── RECORDS FOR THE EXERCISE
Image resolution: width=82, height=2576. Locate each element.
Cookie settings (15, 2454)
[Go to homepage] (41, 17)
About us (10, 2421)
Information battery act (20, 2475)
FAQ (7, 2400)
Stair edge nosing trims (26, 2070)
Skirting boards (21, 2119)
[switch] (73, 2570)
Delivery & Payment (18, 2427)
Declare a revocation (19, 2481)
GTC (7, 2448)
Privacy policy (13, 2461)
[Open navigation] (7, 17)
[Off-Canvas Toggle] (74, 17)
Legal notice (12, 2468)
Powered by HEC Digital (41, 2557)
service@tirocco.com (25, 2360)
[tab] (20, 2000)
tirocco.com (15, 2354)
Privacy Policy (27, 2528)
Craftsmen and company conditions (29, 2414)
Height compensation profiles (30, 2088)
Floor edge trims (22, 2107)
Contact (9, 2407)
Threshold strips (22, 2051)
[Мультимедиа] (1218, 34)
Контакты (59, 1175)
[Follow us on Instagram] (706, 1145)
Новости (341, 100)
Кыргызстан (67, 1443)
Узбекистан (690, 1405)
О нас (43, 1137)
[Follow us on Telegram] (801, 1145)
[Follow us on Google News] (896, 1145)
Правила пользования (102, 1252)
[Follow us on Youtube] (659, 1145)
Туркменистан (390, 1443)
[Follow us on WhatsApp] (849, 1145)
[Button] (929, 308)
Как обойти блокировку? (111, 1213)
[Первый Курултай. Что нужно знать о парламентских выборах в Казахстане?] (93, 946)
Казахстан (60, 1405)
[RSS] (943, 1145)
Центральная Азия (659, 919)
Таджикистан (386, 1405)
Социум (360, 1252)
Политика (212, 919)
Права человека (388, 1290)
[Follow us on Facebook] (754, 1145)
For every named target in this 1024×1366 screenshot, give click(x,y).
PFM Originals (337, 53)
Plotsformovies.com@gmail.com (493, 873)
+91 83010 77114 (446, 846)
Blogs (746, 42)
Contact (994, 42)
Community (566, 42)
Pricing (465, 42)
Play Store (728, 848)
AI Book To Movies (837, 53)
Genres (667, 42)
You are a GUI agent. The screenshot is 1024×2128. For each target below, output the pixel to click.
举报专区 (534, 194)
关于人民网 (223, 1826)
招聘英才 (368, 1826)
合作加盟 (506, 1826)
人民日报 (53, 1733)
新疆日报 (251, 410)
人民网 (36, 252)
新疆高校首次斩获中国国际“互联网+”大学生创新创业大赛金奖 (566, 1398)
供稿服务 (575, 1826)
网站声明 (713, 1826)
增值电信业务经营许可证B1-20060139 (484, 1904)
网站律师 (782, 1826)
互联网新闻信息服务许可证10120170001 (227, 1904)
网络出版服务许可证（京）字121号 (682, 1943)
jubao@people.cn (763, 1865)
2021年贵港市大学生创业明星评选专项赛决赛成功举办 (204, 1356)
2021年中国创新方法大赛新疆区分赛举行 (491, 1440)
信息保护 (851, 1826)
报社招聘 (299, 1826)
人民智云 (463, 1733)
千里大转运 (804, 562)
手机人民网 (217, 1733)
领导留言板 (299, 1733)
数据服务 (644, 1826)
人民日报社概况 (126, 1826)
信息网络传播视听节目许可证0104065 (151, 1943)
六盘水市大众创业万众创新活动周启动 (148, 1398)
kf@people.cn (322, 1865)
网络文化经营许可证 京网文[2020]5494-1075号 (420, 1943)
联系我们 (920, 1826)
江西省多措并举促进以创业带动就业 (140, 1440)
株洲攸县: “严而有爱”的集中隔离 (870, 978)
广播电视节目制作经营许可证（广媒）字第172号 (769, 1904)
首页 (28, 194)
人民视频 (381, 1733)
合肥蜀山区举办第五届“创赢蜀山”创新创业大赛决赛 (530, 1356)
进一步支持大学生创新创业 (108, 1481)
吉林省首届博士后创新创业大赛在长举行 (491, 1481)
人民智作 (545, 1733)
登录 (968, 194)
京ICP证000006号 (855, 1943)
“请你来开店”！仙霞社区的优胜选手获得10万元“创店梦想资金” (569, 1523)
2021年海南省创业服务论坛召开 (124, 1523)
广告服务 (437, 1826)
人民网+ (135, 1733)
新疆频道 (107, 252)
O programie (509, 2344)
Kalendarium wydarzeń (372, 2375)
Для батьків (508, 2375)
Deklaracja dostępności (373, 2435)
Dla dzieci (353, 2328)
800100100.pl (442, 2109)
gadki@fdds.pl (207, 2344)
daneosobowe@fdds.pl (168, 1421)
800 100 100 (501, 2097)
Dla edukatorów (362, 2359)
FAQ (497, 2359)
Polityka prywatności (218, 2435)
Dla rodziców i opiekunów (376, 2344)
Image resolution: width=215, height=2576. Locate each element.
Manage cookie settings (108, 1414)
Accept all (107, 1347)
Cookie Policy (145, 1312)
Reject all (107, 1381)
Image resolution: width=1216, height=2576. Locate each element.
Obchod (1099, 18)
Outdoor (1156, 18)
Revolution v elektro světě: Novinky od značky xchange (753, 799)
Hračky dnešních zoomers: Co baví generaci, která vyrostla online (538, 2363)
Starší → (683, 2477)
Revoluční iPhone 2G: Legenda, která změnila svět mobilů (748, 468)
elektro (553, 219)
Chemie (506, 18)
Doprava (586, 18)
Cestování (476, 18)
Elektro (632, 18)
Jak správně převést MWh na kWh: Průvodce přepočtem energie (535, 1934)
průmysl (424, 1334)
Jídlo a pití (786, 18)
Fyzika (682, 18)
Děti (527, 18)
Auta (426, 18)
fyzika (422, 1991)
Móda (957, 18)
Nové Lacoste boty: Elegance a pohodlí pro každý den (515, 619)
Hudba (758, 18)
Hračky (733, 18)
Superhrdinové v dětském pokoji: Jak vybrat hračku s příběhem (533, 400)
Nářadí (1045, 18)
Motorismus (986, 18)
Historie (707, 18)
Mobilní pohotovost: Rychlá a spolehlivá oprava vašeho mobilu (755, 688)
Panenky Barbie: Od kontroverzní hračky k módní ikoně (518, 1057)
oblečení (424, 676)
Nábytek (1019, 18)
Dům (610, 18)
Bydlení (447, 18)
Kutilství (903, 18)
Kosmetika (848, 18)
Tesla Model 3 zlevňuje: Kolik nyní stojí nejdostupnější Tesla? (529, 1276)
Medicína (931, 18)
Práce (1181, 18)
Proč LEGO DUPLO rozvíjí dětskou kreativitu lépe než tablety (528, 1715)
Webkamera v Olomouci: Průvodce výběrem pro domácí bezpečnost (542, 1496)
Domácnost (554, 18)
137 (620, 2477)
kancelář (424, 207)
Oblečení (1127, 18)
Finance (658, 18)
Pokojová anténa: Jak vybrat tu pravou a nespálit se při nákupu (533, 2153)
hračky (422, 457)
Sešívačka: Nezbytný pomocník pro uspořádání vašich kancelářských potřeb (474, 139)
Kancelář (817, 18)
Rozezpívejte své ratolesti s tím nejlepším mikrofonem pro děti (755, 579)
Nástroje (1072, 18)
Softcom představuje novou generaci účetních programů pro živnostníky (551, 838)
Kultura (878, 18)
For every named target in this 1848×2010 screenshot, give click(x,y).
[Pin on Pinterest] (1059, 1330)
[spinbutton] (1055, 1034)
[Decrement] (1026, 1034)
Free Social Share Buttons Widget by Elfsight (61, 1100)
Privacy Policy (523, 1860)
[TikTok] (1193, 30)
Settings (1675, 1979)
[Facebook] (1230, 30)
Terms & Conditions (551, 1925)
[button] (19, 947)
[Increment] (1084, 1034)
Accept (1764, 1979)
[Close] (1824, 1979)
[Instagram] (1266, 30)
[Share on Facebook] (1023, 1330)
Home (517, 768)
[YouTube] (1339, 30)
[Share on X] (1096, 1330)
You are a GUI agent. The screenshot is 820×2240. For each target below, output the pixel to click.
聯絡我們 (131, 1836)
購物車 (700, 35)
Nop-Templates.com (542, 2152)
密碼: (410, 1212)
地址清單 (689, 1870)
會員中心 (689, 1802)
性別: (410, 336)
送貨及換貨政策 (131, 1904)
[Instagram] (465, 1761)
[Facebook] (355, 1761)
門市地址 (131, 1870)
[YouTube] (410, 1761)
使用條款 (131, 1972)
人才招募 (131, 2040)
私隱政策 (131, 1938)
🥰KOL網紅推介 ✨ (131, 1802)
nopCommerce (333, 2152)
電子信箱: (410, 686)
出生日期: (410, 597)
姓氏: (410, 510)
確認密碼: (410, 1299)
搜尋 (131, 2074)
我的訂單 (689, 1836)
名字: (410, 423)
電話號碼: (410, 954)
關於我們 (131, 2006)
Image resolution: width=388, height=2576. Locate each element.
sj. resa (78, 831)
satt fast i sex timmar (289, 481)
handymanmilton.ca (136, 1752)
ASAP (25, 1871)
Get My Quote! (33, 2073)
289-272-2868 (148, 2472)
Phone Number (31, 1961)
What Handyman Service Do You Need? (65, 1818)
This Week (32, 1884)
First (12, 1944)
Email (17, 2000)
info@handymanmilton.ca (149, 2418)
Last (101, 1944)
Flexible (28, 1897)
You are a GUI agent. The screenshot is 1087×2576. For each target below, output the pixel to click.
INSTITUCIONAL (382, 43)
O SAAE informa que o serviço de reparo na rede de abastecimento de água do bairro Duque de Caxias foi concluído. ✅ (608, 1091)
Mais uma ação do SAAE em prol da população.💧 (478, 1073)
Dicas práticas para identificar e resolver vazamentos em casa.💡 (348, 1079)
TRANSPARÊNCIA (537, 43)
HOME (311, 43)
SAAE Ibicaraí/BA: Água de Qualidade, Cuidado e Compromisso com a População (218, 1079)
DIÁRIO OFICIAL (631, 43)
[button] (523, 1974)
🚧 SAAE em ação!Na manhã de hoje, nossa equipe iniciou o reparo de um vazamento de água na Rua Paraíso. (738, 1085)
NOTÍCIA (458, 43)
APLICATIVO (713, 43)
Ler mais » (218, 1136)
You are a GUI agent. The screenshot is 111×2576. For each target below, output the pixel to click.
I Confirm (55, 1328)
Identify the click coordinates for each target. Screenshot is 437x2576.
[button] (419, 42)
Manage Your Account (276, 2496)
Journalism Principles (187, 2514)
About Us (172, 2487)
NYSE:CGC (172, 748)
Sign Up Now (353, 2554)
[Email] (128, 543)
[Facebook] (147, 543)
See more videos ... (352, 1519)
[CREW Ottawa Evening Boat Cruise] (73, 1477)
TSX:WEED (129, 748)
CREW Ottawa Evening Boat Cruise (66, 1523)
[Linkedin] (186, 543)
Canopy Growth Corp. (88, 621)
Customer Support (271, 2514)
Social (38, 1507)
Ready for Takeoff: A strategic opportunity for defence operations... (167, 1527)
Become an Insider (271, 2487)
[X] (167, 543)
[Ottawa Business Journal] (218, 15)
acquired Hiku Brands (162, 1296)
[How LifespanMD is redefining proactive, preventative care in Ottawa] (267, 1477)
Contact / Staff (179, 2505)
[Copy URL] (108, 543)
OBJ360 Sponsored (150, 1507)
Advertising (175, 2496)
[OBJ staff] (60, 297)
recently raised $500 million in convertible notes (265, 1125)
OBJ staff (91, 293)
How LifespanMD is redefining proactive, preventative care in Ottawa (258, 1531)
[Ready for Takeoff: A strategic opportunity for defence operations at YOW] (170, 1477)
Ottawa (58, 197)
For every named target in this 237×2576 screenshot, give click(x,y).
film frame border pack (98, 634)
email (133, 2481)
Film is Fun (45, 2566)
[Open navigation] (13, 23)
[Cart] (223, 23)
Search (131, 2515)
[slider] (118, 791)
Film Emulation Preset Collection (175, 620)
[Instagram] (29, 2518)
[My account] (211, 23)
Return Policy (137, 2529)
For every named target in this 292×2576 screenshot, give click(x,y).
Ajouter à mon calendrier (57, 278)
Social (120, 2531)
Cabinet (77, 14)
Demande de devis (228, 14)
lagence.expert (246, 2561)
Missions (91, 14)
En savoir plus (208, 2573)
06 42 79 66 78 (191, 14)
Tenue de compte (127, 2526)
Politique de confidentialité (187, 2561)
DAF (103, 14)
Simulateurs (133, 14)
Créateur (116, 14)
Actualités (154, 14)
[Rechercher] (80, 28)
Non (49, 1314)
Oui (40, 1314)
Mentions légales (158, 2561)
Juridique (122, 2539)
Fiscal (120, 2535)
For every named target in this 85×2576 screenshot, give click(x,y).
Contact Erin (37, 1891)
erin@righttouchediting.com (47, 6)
────
## TRY IT
The expected answer is a copy of each line in the records that holds the word "Facebook".

## EXERCISE OUTPUT
[Follow us on Facebook] (754, 1145)
[Facebook] (1230, 30)
[Share on Facebook] (1023, 1330)
[Facebook] (355, 1761)
[Facebook] (147, 543)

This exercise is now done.